Maintenant, je dis que l’Afrique a manqué le rendez-vous, parce que quand on regarde les investissements réalisés en Afrique, peu sont concentrés dans des secteurs porteurs ou générateurs de croissance à long terme. On en vient à penser à un partage du gâteau tout comme dans le temps avec la réunion de Berlin. Pour le monde, il n’y a pas des Afriques mais l’Afrique.

En Afrique de l’Ouest, on a l’armement pour la France qui est comme disait De gaulle notre mère, l’intelligence pour le Etats Unis, les mines pour les canadiens, australiens et chinois, l’agriculture pour la Chine. Le Projet de la route de la soie garantira que toute production africaine arrive à bon port. Ficeler de la sorte, l’on se demandera qu’est-ce que les africains ont à gagner dans ce deal ?

Dans mon analyse, positionnée de la sorte en ce moment, l’Afrique a vraiment peu à gagner. Je m’explique. Le capital humain en Afrique est plus que criard, non pas que nous manquons d’hommes mais nous manquons de main d’œuvre qualifiée. De ce fait, au stade de la construction, les boulots à fort revenu, tels que les postes à responsabilités vont être refilés aux expatriés.

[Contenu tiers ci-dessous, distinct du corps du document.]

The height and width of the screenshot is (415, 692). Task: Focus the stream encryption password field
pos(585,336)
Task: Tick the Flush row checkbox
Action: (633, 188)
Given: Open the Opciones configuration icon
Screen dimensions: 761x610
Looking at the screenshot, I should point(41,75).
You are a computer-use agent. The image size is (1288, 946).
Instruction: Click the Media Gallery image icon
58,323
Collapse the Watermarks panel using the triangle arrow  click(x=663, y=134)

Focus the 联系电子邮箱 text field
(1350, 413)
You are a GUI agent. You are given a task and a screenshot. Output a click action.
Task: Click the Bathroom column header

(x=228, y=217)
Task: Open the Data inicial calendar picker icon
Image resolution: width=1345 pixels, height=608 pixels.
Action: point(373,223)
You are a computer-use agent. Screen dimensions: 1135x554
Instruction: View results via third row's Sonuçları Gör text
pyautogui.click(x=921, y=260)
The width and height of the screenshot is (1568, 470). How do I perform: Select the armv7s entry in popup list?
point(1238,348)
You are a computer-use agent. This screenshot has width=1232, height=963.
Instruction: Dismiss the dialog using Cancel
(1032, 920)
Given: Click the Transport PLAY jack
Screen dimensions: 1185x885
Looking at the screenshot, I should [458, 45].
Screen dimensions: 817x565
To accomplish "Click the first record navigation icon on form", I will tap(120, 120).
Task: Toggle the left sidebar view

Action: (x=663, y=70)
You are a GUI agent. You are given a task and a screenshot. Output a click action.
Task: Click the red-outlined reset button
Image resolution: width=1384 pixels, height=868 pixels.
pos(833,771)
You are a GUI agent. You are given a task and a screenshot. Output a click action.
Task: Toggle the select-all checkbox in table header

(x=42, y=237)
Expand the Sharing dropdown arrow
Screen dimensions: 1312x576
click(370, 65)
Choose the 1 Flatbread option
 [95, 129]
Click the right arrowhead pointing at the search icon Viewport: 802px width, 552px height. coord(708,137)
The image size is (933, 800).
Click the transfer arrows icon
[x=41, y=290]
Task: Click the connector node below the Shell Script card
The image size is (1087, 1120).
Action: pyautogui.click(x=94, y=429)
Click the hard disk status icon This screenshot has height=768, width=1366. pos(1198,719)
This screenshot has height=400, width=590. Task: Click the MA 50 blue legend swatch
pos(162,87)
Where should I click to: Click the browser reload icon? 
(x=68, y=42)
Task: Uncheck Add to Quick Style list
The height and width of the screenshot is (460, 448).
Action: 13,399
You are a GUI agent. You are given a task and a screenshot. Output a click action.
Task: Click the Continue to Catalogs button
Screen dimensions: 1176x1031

Mais d’aucuns me diront que ces entreprises reversent des impôts à l’Etat, donc le manque à gagner est plus que couvert, mais dans mon opinion, ce n’est pas forcement le cas. En économie, il y a un concept clé dans la croissance appelé la vélocité de la monnaie. La vélocité de la monnaie dit que plus des biens sont produits dans un Etat et consommés dans le même Etat, plus l’argent circule dans ce pays et mieux se porte l’économie.

Maintenant, ce que peut faire l’Etat. Premièrement identifier et appeler correctement les prêts que l’on reçoit et les dons que l’on reçoit, car comme disait De gaulle, « la France n’a pas d’amis, elle n’a que des intérêts ». En conclusion, les capitalistes ne sont pas des agents de cœur.

Deuxièmement, il faut investir (Etats comme particuliers) dans le développement de la compétence professionnelle et dans la propriété intellectuelle. De ce fait, l’on pourra bénéficier du plein emploi et de la création d’industries alternatives. Considérant que les causes qui ont poussé les géants industriels à partir de le Chine seront les mêmes qui vont les pousser à quitter certains pays africains.

En fin, il faut investir dans la transformation des produits pour la consommation locale, car si on ne produit que pour exporter, cela va nous conduire à revivre la colonisation.